SQL: joins and duplicates.

Here’s a little SQL problem for the lazy web. It’s something that I’m trying to implement in Glom for the Repository Analyzer:

Let’s say we have these tables:

Packages:

package_name package_description
something something description
somethingelse something else description
somethingmore something more description

and Package Scans:

package_name version license_id
something 0.1 43
something 0.2 43
something 0.3 44
somethingelse 1.5 43
somethingmore 0.9 40

Now, I want to get the package.package_description for all packages that appear in package_scans with license_id 43, which would look like this:

‘something description’
‘something else description’

The best I can do so far is a SELECT on package_scans, doing a LEFT OUTER JOIN:

SELECT “relationship_package”.”package_description” FROM “package_scans” LEFT OUTER JOIN “packages” AS “relationship_package” ON (“package_scans”.”package_name” = “relationship_package”.”package_name”) WHERE “package_scans”.”license_id” = 43;

which gives me duplicates, like so:

‘something description’
‘something description’
‘something else description’

If possible I’d like to do this without GROUP BY. I feel there must be a simpler way to say “give me a row for each record in packages for which the (indirect) relationship is true”. If the main FROM table could somehow be packages, instead of package_scans, then the LEFT OUTER JOIN would cause me to have only one row for each relevant packages record. In general, Glom never gives you repeat rows because that’s confusing.

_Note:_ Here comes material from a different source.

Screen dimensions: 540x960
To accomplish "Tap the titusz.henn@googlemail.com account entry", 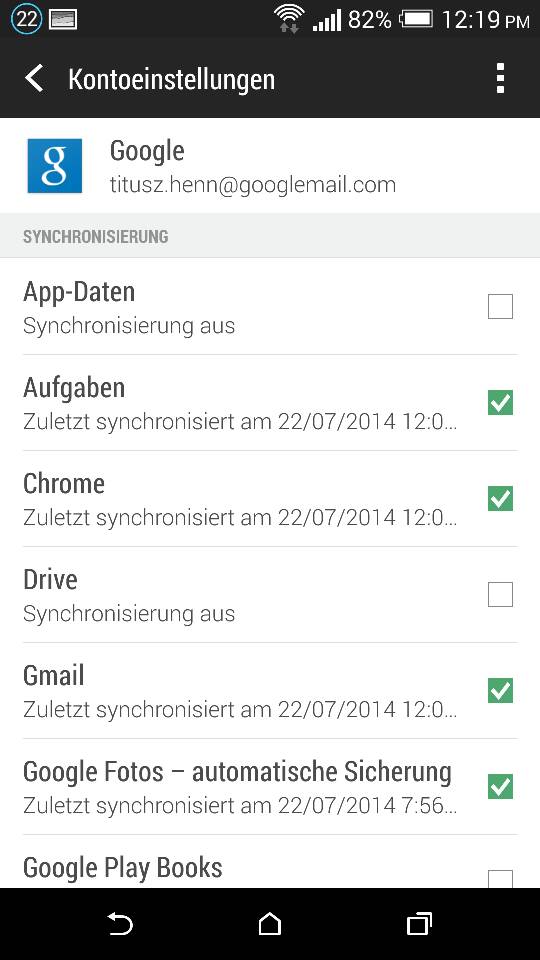I will point(270,166).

If I can figure out what SQL should be generated, I could imagine that I might get that result in Glom by defining a relationship in terms of a doubly-related field. So the user could say “Show me records from the packages_with_package_scan_license_id” relationship. That relationship would be defined as something like

records from packages where licenses.license_id == packages::package_scans::license_id

But maybe a GROUP BY option really is the clearest.

Update: I feel like the sub-select idea might be what I want, if I can figure the syntax out. I like the idea of showing records from a relationship that is itself defined by a link between a value and a field in another related set of records.

9 thoughts on “SQL: joins and duplicates.

  1. You could do:

    SELECT DISTINCT r.package_description
    FROM relationship_package r
    LEFT JOIN package_scans p ON r.package_name=p.package_name
    WHERE p.license_id=43

    Of course, this is really just another way of writing “GROUP BY”…
    You could also use a subselect, if that suits you better.

  2. Have you tried: SELECT DISTINCT “relationship_package”.”package_description” FROM …..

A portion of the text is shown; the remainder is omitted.